Reproduce the entries from the line containing "This screenshot has width=1928, height=1204." through the line containing "pos(1251,57)", with both of those lines included. Leave the pictures out.

MATERIAL FOR THIS TASK –
-=-=-

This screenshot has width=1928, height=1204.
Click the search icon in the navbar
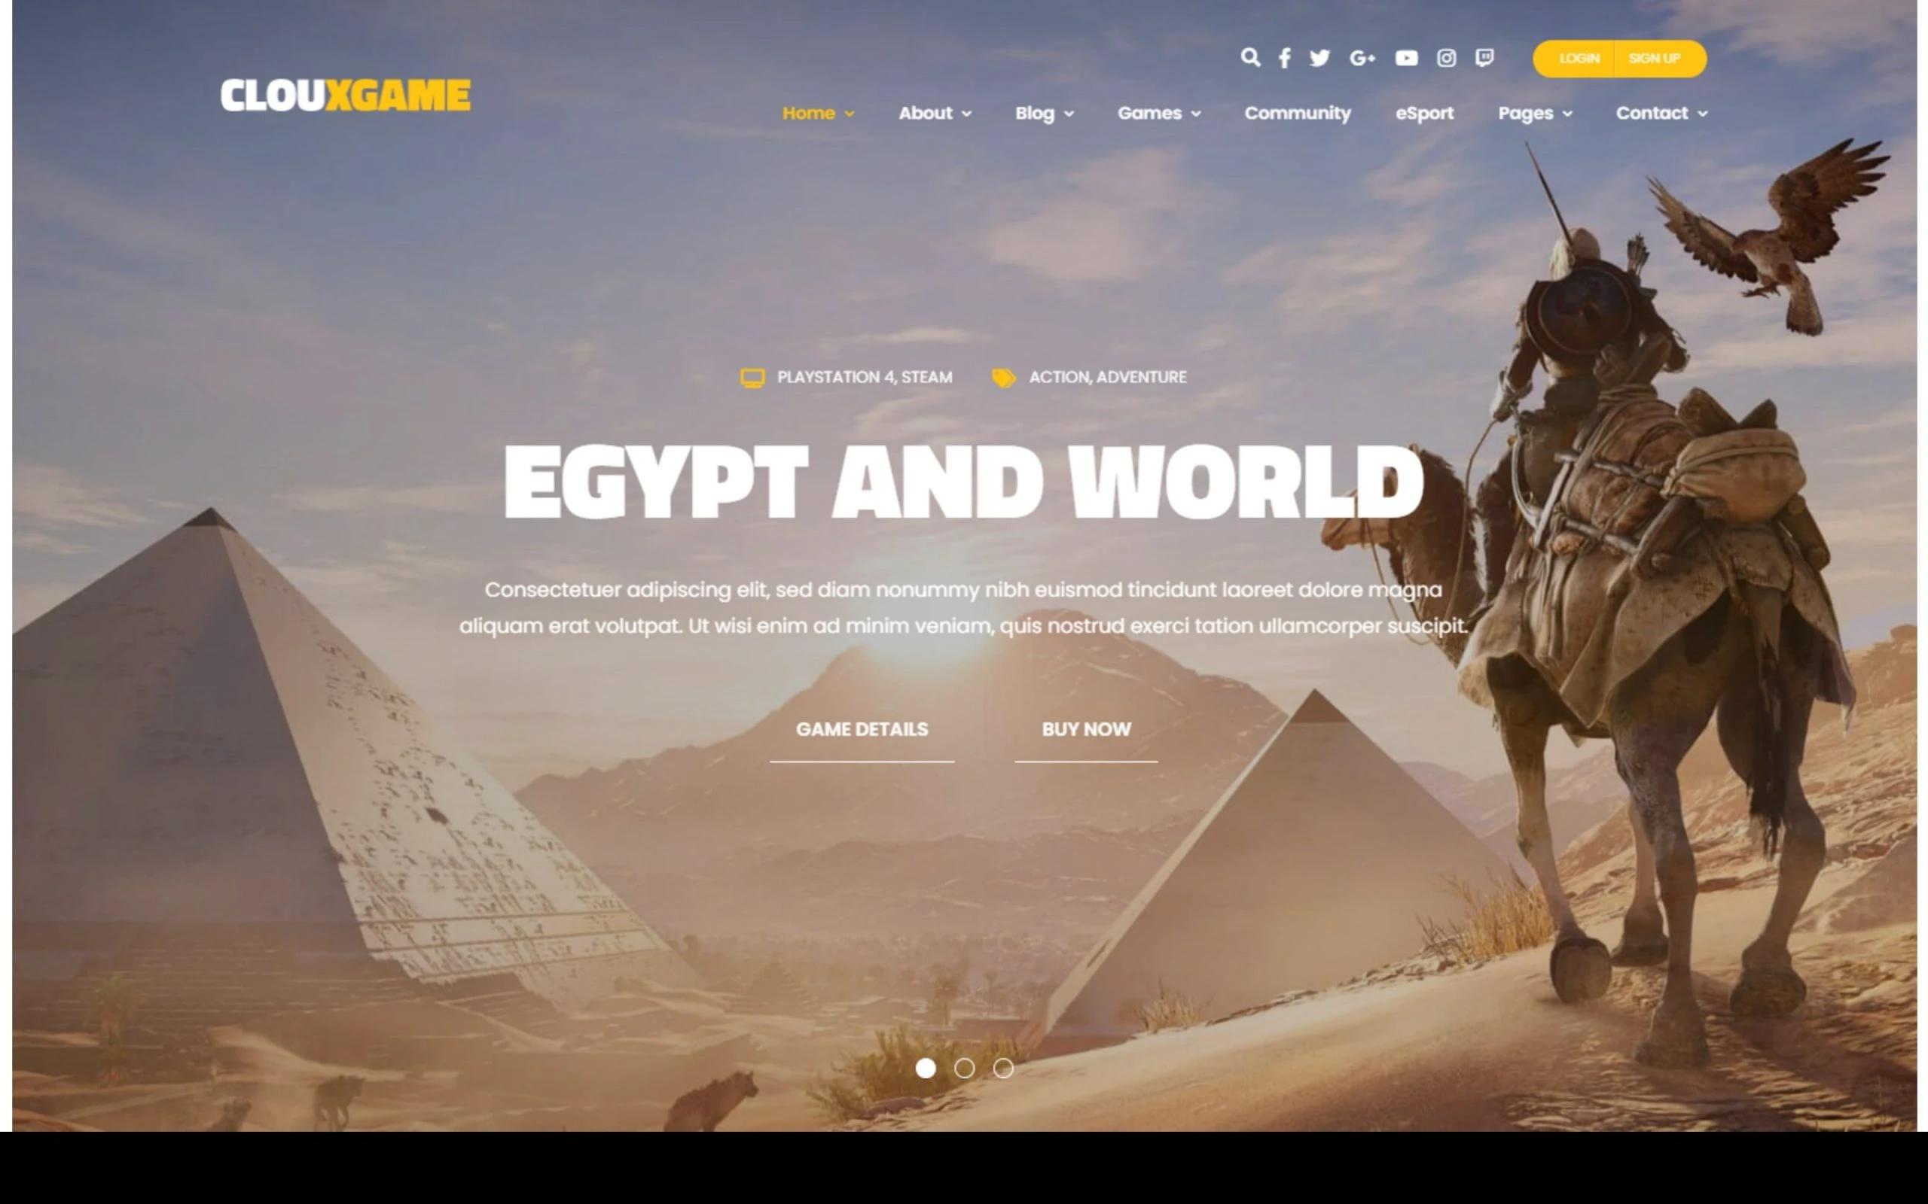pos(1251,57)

-=-=-

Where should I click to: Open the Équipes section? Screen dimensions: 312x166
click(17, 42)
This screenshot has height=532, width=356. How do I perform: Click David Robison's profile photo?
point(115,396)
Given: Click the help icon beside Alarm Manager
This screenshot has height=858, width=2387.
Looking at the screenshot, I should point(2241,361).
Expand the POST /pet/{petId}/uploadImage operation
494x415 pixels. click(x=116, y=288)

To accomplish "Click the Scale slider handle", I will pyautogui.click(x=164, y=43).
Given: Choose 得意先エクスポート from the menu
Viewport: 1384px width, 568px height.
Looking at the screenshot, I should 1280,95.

-=-=-

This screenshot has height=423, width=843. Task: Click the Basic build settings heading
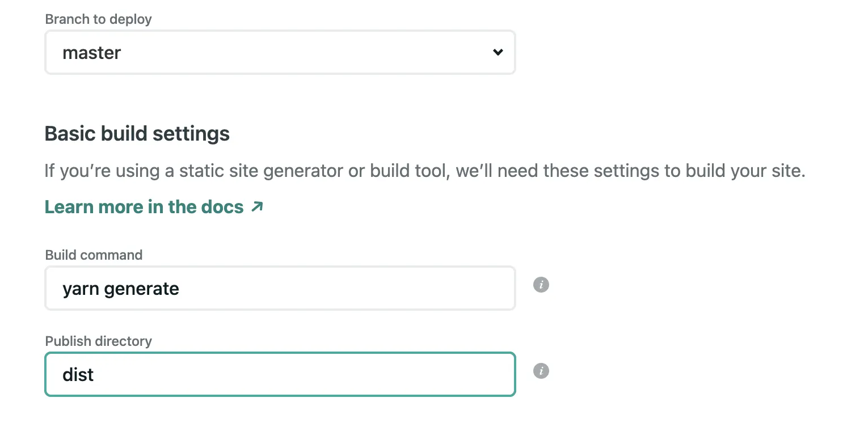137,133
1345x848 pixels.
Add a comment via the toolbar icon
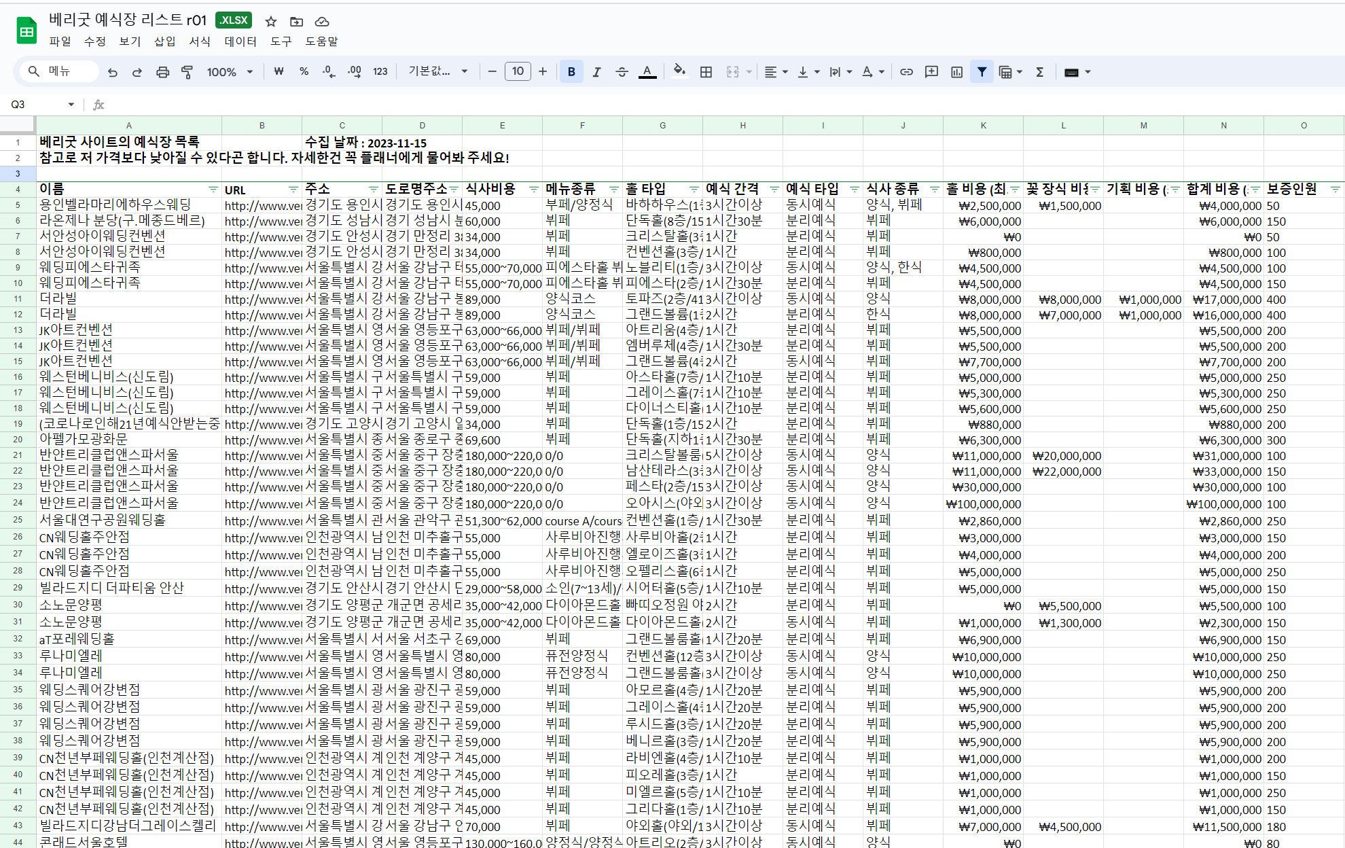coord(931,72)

-=-=-

OUTPUT BELOW –
This screenshot has width=1928, height=1204.
Click the search icon in the navbar
pos(1251,57)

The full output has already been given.